According to the latest Cape Town-based Rode’s Report, Durban continued to perform on the industrial front, and is the only city whose rentals (+21%) outperformed the growth in building-cost inflation (+12%). Growth in rentals in the other major industrial centres has cooled somewhat, with the Central Witwatersrand, the Cape Peninsula and Port Elizabeth showing rental growth of 12%, 10% and 9% respectively.

The building industry is experiencing its own slow-down in the form of ‘stagflation’ in that building-input-cost inflation in recent quarters has been accelerating while building-contract inflation has been decelerating. According to Erwin Rode of Rode & Associates: ‘In the third quarter of 2008, for example, building-input-cost inflation (according to the Haylett index) is expected to have grown by about 16%, while building-contract-cost inflation (according to the BER Building Cost Index) is expected to have recorded growth of roughly 12%.

‘Keener tendering competition, on the back of waning building activity, is currently forcing contractors to trim their profit margins, which in turn is leading to lower building-cost inflation. What’s more, a quarter-on-quarter annualized growth rate of -9% in the BER BCI, does serve to reveal the current weakness in the building-construction industry, implying a tumbling in building contract prices compared with the previous quarter. This figure, although provisional, is supported by anecdotal evidence.’

The tide appears to have turned on capitalization rates across all non-residential property sectors, which – according to the latest Report – are now pointing sharply north. Capitalization rates are the property market’s equivalent of the forward earnings yield of equity, and rising capitalization rates erode market values. According to Rode: ‘This is most probably as a result of a deterioration in investment demand triggered by increased political and economic uncertainty and crashing equity markets, combined with the now higher cost of financial gearing. All of this, without a concomitant reduction in investment supply, has lead to a deteriorating market sentiment.’

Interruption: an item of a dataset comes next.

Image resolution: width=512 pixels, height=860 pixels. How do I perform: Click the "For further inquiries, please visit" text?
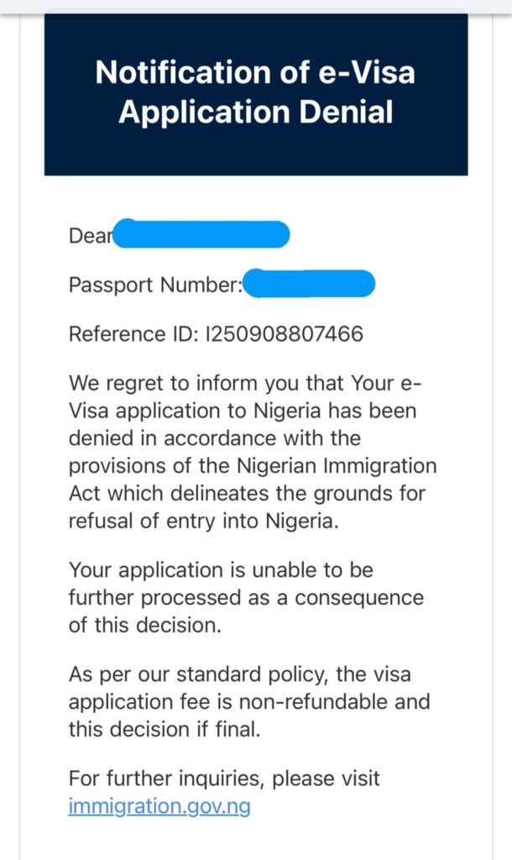tap(224, 779)
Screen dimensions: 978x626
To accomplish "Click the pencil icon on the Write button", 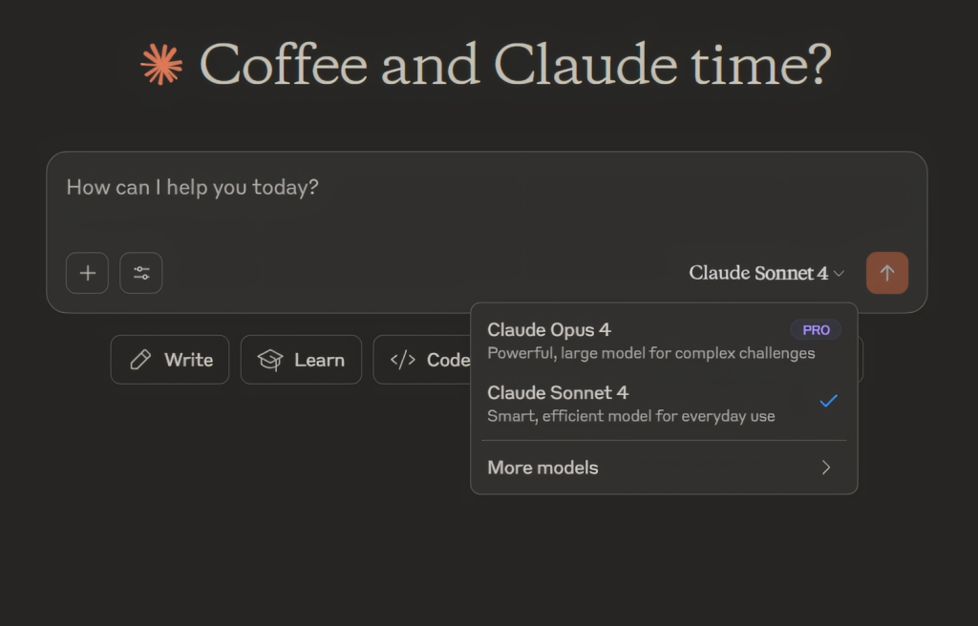I will (139, 360).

However, on a more positive note, says Rode: ‘Market rentals for prime office space in most of the country’s top decentralized areas have, in spite of the challenges facing our economy both locally and from abroad, continued to show robust growth in the third quarter, with Pretoria, Durban, Johannesburg and Cape Town all achieving double-digit growth in excess of the expected building-cost rate of 12%. The consequence is that market values couldn’t have dropped – notwithstanding rising capitalization rates.’